## [WORK REQUIRED]
Once you reach the line containing "The width and height of the screenshot is (807, 413).", copy it and every line after it exactly, through the end of the data below.

##### TASK INPUT #####

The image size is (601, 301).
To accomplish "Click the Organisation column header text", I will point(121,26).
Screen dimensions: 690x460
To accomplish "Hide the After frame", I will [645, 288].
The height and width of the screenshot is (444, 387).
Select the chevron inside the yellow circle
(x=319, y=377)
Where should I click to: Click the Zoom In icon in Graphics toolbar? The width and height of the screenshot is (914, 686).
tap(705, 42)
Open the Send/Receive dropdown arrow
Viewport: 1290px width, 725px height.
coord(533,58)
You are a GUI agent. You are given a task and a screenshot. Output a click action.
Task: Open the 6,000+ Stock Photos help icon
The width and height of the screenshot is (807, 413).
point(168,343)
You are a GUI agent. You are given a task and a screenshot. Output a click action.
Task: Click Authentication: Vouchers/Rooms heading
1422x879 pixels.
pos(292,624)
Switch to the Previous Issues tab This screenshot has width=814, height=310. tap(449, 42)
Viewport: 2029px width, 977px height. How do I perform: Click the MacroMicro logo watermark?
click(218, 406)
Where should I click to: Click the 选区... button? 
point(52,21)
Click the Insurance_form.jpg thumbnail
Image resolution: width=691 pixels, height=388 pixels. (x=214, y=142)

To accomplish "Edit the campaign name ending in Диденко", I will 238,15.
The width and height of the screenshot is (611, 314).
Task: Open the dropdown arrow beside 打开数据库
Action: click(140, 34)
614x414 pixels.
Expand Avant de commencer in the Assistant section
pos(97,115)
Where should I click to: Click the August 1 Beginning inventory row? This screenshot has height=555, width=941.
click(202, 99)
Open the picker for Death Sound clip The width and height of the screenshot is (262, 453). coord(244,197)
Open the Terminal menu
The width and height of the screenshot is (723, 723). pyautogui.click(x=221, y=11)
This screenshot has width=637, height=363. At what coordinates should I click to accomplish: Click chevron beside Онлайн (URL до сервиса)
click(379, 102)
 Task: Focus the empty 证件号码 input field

#####

## [SOLUTION FOR THIS EXERCISE]
The width and height of the screenshot is (807, 413).
point(168,343)
You are a GUI agent. You are given a task and a screenshot. Output a click action.
Task: Click Authentication: Vouchers/Rooms heading
1422x879 pixels.
pos(292,624)
Switch to the Previous Issues tab This screenshot has width=814, height=310. tap(449, 42)
Viewport: 2029px width, 977px height. How do I perform: Click the MacroMicro logo watermark?
click(218, 406)
Where should I click to: Click the 选区... button? 
point(52,21)
Click the Insurance_form.jpg thumbnail
Image resolution: width=691 pixels, height=388 pixels. (x=214, y=142)

To accomplish "Edit the campaign name ending in Диденко", I will 238,15.
The width and height of the screenshot is (611, 314).
Task: Open the dropdown arrow beside 打开数据库
Action: click(140, 34)
614x414 pixels.
Expand Avant de commencer in the Assistant section
pos(97,115)
Where should I click to: Click the August 1 Beginning inventory row? This screenshot has height=555, width=941.
click(202, 99)
Open the picker for Death Sound clip The width and height of the screenshot is (262, 453). coord(244,197)
Open the Terminal menu
The width and height of the screenshot is (723, 723). pyautogui.click(x=221, y=11)
This screenshot has width=637, height=363. At what coordinates should I click to accomplish: Click chevron beside Онлайн (URL до сервиса)
click(379, 102)
 Task: Focus the empty 证件号码 input field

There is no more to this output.